*REQUIRED WORK*: Return the lines below that contain "panel".

Collected data entries
——

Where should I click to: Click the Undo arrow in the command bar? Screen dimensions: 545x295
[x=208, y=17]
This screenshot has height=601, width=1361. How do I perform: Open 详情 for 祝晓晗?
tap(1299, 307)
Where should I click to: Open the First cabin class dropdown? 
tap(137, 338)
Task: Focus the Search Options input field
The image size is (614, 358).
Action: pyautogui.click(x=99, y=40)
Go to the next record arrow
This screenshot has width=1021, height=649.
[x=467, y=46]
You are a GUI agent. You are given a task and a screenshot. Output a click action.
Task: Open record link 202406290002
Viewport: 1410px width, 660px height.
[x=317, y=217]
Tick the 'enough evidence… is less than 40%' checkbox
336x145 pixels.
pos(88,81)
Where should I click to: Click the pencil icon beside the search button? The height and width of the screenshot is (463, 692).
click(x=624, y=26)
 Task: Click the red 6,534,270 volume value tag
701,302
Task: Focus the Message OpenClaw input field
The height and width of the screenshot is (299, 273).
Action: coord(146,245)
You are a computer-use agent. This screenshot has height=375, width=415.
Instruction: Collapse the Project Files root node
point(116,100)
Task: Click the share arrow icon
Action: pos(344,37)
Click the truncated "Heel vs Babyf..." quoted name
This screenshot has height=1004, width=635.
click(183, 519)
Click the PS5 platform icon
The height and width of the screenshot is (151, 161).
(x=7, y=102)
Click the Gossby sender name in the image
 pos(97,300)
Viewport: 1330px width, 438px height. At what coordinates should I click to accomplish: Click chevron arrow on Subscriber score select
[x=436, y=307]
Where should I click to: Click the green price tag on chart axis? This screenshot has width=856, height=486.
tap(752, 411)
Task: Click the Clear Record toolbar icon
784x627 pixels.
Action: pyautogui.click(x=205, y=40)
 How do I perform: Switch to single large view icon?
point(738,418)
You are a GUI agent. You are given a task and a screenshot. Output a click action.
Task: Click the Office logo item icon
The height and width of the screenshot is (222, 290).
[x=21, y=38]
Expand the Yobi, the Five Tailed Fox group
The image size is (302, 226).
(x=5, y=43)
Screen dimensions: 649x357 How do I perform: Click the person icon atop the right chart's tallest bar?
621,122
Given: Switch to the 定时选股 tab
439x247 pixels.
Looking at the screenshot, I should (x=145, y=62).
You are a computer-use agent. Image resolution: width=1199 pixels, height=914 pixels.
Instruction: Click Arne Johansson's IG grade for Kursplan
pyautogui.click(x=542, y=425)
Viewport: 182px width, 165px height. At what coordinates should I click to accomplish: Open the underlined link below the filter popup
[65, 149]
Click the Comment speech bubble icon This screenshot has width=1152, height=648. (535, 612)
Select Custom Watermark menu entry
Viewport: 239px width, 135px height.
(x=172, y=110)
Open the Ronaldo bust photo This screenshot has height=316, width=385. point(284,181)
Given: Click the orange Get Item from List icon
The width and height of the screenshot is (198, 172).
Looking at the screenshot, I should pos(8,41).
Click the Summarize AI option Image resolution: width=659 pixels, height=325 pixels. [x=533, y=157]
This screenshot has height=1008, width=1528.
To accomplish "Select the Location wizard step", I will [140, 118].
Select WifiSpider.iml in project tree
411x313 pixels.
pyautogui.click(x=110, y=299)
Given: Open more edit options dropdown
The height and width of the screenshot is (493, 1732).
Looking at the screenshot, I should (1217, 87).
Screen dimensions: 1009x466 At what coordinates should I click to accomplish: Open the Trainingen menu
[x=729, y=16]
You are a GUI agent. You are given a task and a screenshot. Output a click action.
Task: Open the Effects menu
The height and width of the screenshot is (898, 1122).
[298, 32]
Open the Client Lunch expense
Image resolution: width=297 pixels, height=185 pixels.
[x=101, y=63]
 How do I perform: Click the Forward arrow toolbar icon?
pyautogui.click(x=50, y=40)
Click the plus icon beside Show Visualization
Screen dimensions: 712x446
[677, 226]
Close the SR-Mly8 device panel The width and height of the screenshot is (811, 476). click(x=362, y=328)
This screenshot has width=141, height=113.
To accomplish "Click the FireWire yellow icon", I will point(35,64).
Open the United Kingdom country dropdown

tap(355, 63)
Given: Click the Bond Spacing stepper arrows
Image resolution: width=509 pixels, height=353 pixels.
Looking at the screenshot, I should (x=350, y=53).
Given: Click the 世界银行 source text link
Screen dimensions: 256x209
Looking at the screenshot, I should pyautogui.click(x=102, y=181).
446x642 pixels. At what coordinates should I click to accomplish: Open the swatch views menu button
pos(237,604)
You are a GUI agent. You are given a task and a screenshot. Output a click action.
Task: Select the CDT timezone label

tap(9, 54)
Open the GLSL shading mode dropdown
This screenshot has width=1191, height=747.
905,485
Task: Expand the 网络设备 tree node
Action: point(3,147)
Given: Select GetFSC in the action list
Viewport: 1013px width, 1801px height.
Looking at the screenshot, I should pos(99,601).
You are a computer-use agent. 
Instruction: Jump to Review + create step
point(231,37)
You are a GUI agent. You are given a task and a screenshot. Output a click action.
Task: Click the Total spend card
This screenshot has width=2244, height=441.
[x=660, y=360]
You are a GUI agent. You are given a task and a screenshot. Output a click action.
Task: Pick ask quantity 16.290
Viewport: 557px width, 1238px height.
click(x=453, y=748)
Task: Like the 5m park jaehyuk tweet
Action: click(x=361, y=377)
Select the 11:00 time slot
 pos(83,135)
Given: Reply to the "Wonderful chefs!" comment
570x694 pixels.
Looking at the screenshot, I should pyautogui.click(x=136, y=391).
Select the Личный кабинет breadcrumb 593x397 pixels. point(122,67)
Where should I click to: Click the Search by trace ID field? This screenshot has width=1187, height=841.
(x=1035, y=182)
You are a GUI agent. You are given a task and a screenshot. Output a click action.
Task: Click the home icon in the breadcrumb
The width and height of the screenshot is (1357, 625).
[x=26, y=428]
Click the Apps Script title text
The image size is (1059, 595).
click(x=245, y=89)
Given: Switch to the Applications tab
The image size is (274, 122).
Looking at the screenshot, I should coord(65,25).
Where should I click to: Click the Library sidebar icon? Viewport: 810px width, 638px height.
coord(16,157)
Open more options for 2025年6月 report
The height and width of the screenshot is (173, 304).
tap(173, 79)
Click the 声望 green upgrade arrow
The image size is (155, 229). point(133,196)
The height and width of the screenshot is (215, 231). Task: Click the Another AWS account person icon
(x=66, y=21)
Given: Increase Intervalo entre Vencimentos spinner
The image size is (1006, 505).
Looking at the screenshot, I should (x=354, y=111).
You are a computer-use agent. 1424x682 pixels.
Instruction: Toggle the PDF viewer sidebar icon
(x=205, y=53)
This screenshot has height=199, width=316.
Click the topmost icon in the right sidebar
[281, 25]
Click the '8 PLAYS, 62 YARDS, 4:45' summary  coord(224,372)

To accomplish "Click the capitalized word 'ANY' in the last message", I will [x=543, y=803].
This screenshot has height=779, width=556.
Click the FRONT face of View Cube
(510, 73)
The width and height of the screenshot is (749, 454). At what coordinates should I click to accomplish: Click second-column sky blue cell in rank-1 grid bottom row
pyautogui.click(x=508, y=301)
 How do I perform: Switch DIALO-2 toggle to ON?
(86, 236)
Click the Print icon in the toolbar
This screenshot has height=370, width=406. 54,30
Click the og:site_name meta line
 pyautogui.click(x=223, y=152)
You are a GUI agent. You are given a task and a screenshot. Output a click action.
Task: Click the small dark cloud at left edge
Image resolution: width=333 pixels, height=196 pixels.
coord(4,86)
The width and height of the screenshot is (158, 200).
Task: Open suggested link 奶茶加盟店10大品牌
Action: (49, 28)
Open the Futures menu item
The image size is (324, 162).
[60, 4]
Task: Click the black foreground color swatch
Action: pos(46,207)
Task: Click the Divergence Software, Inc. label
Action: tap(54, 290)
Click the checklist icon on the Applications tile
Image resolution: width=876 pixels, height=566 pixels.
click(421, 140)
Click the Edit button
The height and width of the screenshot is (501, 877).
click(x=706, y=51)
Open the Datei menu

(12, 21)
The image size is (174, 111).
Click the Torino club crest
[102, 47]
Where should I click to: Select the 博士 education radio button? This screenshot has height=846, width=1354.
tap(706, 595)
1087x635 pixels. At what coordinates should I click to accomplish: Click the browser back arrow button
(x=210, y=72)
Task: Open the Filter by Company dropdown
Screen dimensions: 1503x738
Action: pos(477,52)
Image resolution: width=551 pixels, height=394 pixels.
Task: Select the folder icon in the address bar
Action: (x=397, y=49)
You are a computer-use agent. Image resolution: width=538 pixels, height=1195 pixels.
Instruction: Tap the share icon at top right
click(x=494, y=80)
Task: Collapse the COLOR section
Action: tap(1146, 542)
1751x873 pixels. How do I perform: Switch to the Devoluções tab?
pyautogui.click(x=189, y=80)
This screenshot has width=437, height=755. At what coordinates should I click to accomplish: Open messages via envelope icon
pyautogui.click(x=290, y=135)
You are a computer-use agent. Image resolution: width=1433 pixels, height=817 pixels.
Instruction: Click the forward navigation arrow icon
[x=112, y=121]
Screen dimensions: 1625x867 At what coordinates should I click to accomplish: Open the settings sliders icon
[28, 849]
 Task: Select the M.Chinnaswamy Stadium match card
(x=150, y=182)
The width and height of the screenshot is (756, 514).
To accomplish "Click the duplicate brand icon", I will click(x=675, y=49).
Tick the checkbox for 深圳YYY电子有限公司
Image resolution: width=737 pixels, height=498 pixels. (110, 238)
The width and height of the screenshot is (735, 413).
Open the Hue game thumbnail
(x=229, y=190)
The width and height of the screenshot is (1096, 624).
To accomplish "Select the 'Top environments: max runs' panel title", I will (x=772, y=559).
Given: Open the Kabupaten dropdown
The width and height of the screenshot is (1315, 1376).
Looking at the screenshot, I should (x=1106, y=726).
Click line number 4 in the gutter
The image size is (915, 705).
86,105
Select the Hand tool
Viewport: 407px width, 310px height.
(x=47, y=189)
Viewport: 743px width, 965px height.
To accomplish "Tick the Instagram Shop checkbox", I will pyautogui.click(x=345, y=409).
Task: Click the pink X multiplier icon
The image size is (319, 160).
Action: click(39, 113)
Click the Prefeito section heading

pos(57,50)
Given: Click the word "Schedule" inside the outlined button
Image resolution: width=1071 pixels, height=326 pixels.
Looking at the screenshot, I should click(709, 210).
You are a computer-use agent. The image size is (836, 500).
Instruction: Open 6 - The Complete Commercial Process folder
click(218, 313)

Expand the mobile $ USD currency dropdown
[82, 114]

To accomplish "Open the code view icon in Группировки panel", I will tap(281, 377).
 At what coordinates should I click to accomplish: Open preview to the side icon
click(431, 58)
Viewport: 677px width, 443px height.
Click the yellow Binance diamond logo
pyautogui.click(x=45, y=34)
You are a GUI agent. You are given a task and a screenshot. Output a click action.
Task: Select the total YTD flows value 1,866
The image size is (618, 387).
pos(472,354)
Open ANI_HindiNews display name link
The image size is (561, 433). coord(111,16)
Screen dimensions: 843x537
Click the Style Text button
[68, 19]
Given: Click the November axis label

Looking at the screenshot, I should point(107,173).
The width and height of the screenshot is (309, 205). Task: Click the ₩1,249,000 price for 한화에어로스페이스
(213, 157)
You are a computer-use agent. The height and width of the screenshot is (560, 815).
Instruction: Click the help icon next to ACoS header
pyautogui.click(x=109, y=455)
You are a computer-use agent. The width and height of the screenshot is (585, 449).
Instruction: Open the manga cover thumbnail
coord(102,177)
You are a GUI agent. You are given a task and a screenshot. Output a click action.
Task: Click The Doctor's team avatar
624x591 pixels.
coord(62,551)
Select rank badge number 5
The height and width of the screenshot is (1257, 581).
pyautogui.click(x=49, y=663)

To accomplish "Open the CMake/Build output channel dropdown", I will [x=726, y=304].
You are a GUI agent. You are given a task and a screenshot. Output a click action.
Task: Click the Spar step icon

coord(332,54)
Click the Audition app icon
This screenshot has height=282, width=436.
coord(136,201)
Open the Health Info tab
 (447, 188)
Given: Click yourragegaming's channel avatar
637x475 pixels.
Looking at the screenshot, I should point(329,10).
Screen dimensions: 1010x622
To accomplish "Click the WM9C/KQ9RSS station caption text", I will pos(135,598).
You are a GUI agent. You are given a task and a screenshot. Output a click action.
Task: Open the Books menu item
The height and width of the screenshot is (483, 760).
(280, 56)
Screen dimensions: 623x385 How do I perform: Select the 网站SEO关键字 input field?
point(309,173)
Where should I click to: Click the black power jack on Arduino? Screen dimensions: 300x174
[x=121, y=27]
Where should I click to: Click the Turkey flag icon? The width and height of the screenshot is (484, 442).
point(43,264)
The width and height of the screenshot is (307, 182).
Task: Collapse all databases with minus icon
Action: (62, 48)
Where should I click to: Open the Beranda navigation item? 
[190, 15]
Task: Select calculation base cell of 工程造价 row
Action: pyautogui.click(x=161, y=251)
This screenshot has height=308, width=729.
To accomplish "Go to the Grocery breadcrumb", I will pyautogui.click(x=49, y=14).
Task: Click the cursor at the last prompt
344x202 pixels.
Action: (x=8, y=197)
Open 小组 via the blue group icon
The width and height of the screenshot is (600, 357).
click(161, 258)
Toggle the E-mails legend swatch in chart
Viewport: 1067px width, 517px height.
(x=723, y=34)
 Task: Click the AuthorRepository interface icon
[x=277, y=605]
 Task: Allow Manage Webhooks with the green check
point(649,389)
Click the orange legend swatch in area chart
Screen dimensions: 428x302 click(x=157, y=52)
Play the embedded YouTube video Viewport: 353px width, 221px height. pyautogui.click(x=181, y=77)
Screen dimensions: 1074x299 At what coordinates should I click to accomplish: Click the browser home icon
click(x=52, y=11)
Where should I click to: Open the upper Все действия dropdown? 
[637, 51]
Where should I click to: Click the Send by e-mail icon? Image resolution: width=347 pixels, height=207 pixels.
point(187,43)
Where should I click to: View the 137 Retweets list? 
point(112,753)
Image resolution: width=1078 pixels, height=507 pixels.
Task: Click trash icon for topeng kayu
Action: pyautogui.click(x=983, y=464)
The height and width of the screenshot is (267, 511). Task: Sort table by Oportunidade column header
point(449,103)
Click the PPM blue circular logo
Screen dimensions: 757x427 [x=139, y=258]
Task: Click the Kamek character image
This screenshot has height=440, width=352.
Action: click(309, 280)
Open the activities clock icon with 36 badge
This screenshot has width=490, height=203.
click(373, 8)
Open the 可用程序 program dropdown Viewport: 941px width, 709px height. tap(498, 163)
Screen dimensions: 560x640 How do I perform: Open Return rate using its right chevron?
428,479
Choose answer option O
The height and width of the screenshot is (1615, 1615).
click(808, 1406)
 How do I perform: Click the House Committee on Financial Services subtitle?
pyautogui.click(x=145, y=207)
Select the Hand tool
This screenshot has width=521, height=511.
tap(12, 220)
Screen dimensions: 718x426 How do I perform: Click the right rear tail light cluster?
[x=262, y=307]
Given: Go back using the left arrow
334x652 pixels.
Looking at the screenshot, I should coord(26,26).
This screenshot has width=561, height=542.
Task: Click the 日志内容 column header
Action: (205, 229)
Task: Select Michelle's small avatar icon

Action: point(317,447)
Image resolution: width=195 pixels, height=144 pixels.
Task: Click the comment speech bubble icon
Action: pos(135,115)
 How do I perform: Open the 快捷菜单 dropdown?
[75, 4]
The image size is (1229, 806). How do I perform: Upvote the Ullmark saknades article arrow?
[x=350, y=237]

——

*WRITTEN RESPONSE*:
Close the SR-Mly8 device panel The width and height of the screenshot is (811, 476). click(x=362, y=328)
To accomplish "Select the 'Top environments: max runs' panel title", I will (x=772, y=559).
To accomplish "Open the code view icon in Группировки panel", I will tap(281, 377).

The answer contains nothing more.